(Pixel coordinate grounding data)
________

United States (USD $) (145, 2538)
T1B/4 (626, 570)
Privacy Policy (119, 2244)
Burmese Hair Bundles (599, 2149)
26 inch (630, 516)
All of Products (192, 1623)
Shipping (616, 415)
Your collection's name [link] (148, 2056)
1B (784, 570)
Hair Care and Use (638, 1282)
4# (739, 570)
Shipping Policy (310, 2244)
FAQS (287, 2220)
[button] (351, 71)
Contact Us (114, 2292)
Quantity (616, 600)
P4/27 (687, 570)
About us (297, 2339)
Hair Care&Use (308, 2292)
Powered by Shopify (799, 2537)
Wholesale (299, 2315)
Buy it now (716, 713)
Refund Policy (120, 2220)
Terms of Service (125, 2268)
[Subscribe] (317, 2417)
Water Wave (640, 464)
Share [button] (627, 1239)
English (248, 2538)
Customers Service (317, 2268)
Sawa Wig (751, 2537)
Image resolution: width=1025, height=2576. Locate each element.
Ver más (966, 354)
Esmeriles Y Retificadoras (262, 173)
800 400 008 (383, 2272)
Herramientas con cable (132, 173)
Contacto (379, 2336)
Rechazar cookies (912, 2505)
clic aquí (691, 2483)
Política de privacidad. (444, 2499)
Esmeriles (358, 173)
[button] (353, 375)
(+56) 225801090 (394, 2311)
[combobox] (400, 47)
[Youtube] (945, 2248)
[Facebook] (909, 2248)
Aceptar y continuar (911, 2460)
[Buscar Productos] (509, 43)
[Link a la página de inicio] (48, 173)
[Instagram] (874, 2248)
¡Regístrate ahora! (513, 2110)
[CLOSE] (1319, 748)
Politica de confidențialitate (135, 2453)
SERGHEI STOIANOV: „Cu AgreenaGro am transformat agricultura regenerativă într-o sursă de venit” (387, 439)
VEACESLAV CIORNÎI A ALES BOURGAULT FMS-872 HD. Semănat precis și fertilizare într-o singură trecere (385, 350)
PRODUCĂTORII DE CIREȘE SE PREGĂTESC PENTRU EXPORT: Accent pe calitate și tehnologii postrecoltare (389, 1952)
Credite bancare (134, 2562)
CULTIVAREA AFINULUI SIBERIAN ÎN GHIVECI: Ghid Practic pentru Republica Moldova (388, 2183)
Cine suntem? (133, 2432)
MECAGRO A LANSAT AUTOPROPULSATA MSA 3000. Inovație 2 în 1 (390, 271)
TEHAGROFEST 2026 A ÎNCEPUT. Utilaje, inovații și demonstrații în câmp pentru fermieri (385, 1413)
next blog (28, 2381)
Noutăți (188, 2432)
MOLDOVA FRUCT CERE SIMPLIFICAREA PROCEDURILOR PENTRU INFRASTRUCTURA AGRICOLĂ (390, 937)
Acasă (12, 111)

________

What to do: Print exactly the lines above from the one with "Hair Care&Use (308, 2292)" to the one with "Politica de confidențialitate (135, 2453)", including both.

Solution to the problem:
Hair Care&Use (308, 2292)
Powered by Shopify (799, 2537)
Wholesale (299, 2315)
Buy it now (716, 713)
Refund Policy (120, 2220)
Terms of Service (125, 2268)
[Subscribe] (317, 2417)
Water Wave (640, 464)
Share [button] (627, 1239)
English (248, 2538)
Customers Service (317, 2268)
Sawa Wig (751, 2537)
Image resolution: width=1025, height=2576. Locate each element.
Ver más (966, 354)
Esmeriles Y Retificadoras (262, 173)
800 400 008 (383, 2272)
Herramientas con cable (132, 173)
Contacto (379, 2336)
Rechazar cookies (912, 2505)
clic aquí (691, 2483)
Política de privacidad. (444, 2499)
Esmeriles (358, 173)
[button] (353, 375)
(+56) 225801090 (394, 2311)
[combobox] (400, 47)
[Youtube] (945, 2248)
[Facebook] (909, 2248)
Aceptar y continuar (911, 2460)
[Buscar Productos] (509, 43)
[Link a la página de inicio] (48, 173)
[Instagram] (874, 2248)
¡Regístrate ahora! (513, 2110)
[CLOSE] (1319, 748)
Politica de confidențialitate (135, 2453)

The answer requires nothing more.